What you are asked to do => Copy nothing from the entries below except the lines from the one containing "All Whistler Blackcomb Maps (582, 1834)" through the one containing "Returns (371, 2457)", and copy those exactly.

Material provided =>
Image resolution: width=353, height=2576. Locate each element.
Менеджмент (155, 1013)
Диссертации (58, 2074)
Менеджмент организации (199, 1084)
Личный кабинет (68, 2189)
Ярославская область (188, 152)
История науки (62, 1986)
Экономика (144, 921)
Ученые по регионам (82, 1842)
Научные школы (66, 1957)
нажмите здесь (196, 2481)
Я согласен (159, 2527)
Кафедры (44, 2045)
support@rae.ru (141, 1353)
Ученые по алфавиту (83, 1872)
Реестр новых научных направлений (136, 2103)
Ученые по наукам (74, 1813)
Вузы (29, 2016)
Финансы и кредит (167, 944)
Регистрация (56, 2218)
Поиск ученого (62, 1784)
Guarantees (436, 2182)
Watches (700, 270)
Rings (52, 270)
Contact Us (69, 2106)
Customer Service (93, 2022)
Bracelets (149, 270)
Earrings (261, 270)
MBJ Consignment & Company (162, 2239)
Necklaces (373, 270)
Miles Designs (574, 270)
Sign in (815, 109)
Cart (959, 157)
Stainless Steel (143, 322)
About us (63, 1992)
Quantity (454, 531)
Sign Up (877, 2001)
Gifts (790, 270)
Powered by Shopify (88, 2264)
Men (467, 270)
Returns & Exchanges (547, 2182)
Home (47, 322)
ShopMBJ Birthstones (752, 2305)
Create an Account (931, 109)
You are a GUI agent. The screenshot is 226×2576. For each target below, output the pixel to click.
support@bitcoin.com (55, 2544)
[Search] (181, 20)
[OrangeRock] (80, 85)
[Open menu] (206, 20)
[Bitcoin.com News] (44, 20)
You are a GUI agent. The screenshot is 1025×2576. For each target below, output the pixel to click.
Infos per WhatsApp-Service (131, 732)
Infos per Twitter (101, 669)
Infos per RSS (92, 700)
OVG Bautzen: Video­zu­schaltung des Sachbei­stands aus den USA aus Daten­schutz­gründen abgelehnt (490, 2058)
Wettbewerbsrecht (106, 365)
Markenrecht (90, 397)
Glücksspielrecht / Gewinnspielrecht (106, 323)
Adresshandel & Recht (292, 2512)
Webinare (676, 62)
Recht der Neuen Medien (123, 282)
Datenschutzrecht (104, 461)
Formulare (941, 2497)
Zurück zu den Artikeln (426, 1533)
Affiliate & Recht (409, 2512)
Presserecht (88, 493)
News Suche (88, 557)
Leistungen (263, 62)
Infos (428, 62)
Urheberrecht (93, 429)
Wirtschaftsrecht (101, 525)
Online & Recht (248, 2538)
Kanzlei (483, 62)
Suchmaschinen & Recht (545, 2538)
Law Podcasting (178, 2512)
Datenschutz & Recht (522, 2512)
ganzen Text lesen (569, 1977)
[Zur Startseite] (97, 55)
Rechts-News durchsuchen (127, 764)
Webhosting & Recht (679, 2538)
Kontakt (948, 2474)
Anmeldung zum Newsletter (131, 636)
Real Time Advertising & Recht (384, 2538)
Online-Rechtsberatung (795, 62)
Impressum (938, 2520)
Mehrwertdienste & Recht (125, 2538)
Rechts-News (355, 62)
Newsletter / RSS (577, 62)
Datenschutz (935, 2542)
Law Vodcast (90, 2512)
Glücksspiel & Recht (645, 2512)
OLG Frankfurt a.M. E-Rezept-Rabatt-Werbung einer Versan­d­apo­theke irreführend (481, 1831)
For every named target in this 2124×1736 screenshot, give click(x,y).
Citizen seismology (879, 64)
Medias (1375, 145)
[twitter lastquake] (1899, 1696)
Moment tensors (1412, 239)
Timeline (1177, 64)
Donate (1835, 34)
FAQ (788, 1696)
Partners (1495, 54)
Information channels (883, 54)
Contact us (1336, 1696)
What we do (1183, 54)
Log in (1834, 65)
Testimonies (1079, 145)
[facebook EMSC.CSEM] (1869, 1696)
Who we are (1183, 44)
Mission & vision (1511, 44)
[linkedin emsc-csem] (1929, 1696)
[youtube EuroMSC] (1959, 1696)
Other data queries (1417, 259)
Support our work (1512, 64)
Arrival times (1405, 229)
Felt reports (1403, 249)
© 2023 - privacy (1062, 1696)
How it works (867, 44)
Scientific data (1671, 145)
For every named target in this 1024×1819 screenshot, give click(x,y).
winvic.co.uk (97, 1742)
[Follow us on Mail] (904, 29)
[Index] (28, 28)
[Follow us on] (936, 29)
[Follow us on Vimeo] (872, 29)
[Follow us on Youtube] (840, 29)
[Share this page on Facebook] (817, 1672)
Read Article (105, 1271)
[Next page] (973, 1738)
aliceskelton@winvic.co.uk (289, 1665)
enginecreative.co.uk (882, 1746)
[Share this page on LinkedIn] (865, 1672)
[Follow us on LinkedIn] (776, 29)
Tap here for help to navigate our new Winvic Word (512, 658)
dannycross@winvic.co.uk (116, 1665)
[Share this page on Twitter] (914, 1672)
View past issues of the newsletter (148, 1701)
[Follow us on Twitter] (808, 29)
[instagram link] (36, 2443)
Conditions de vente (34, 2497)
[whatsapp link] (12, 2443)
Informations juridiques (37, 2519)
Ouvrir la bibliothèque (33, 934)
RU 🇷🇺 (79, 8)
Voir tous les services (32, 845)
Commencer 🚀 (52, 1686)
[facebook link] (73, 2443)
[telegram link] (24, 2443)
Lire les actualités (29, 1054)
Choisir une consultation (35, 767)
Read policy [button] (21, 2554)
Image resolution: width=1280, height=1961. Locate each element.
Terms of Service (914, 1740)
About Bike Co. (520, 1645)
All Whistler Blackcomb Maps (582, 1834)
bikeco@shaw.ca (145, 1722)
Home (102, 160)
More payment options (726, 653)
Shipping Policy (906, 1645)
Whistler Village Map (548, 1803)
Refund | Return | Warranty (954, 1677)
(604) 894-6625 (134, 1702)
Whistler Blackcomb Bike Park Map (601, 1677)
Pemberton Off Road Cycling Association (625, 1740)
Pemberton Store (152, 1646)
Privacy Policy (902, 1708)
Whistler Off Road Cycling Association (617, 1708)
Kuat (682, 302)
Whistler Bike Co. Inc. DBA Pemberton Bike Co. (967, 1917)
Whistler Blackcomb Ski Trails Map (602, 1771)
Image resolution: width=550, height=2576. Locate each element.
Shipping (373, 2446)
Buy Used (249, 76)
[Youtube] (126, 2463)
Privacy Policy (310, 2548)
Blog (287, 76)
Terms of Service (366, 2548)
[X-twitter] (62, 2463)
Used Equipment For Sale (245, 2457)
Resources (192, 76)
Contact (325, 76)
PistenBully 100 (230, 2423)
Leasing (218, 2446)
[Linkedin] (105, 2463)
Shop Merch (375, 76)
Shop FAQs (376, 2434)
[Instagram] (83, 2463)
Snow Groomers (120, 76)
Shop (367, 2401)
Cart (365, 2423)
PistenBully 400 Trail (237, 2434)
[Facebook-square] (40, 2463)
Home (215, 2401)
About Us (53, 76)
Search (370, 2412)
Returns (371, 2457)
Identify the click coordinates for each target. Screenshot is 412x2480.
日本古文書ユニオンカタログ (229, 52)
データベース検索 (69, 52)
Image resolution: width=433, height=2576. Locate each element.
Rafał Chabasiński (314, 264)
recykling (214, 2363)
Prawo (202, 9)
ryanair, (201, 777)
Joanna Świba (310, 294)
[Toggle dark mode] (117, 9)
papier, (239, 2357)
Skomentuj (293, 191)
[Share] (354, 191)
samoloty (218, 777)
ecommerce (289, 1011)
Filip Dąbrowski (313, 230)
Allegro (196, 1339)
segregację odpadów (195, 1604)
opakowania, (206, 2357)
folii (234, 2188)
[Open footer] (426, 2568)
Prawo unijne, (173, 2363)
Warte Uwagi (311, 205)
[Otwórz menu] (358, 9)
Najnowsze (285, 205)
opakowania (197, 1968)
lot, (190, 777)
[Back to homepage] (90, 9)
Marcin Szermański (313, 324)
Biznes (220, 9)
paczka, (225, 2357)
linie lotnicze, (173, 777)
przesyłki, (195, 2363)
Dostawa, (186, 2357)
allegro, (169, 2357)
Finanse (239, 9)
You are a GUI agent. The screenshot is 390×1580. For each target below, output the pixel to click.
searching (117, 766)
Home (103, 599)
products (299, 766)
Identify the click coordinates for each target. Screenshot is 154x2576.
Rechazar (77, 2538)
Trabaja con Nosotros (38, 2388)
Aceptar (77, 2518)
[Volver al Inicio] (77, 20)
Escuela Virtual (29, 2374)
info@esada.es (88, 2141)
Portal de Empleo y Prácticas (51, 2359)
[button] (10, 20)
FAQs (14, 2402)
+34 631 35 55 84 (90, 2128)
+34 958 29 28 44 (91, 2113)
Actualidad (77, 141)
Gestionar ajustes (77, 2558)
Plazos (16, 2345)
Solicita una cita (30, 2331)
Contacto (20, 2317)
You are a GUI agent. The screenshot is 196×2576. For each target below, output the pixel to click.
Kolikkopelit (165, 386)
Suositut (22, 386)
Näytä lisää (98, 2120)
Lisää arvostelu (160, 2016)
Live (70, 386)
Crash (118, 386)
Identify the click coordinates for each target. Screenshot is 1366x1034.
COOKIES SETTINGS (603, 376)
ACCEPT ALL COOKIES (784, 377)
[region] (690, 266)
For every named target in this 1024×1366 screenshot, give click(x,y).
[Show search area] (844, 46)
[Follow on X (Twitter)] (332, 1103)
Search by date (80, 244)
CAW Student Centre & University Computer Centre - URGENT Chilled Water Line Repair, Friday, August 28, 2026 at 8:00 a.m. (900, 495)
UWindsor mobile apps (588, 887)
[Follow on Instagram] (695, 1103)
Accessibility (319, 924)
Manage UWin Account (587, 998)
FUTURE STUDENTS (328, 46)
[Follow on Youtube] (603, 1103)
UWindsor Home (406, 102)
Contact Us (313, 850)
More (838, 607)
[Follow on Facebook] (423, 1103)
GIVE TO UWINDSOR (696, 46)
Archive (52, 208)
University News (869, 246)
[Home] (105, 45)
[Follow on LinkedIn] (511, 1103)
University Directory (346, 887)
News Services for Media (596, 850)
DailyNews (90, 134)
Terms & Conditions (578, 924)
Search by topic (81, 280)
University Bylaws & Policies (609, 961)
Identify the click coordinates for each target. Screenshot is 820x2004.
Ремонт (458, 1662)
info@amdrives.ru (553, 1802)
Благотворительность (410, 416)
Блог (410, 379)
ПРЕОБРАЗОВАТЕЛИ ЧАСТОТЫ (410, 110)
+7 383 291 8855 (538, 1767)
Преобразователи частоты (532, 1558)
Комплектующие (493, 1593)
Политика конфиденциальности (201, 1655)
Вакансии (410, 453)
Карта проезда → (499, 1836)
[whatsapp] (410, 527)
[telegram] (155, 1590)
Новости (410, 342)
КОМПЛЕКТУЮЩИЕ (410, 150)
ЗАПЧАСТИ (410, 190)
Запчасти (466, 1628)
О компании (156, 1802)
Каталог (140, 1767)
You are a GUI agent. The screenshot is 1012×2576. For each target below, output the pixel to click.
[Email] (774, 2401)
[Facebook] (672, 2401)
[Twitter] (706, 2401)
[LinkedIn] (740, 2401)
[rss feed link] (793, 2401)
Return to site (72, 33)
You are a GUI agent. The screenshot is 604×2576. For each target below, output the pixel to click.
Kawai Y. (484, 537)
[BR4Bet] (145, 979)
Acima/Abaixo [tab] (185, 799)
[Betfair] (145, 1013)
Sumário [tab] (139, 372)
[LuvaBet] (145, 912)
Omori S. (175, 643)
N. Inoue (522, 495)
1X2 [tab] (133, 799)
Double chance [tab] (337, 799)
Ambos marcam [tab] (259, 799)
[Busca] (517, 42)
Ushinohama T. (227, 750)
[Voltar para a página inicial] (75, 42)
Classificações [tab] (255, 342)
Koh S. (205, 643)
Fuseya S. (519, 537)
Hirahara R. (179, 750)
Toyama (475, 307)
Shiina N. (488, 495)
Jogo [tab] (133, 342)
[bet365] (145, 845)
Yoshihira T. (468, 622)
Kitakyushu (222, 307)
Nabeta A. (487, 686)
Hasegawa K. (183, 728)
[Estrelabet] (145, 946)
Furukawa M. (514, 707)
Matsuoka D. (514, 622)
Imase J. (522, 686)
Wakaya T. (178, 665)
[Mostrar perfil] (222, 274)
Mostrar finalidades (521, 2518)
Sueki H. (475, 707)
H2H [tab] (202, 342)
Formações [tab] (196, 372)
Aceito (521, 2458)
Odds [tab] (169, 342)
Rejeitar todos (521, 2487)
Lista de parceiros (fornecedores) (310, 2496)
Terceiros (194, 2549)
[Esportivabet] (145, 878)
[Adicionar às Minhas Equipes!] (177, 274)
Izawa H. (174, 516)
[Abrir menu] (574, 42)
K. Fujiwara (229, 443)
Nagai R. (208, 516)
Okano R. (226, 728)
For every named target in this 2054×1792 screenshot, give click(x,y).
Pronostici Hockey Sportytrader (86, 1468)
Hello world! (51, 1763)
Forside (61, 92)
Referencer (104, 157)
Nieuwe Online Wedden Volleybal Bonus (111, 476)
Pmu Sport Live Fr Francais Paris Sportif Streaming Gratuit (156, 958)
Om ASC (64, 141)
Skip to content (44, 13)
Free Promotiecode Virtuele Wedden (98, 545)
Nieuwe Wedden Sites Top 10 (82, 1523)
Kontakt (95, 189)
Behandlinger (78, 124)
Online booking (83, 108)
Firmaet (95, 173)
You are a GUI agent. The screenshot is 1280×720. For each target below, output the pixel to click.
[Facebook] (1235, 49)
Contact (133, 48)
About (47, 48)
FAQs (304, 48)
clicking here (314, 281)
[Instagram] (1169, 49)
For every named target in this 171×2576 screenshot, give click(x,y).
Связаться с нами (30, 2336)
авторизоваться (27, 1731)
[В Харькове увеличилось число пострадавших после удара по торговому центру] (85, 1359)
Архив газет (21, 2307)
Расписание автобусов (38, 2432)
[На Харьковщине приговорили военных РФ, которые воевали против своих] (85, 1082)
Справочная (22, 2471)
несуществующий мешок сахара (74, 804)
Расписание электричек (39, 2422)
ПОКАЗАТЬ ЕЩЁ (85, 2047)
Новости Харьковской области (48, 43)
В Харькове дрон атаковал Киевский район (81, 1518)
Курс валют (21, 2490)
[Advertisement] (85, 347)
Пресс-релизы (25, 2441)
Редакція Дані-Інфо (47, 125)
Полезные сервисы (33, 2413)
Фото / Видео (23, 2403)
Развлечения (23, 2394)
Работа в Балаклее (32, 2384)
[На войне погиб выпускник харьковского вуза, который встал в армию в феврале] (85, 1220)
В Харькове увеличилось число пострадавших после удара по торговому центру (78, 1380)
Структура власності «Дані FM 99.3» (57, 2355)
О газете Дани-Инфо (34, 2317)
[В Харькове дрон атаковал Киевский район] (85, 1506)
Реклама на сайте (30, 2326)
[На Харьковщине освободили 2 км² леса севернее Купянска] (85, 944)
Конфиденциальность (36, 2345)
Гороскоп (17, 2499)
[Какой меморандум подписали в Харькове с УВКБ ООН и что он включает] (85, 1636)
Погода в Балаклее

Written solution =>
All Whistler Blackcomb Maps (582, 1834)
bikeco@shaw.ca (145, 1722)
Home (102, 160)
More payment options (726, 653)
Shipping Policy (906, 1645)
Whistler Village Map (548, 1803)
Refund | Return | Warranty (954, 1677)
(604) 894-6625 (134, 1702)
Whistler Blackcomb Bike Park Map (601, 1677)
Pemberton Off Road Cycling Association (625, 1740)
Pemberton Store (152, 1646)
Privacy Policy (902, 1708)
Whistler Off Road Cycling Association (617, 1708)
Kuat (682, 302)
Whistler Bike Co. Inc. DBA Pemberton Bike Co. (967, 1917)
Whistler Blackcomb Ski Trails Map (602, 1771)
Image resolution: width=550, height=2576. Locate each element.
Shipping (373, 2446)
Buy Used (249, 76)
[Youtube] (126, 2463)
Privacy Policy (310, 2548)
Blog (287, 76)
Terms of Service (366, 2548)
[X-twitter] (62, 2463)
Used Equipment For Sale (245, 2457)
Resources (192, 76)
Contact (325, 76)
PistenBully 100 (230, 2423)
Leasing (218, 2446)
[Linkedin] (105, 2463)
Shop Merch (375, 76)
Shop FAQs (376, 2434)
[Instagram] (83, 2463)
Snow Groomers (120, 76)
Shop (367, 2401)
Cart (365, 2423)
PistenBully 400 Trail (237, 2434)
[Facebook-square] (40, 2463)
Home (215, 2401)
About Us (53, 76)
Search (370, 2412)
Returns (371, 2457)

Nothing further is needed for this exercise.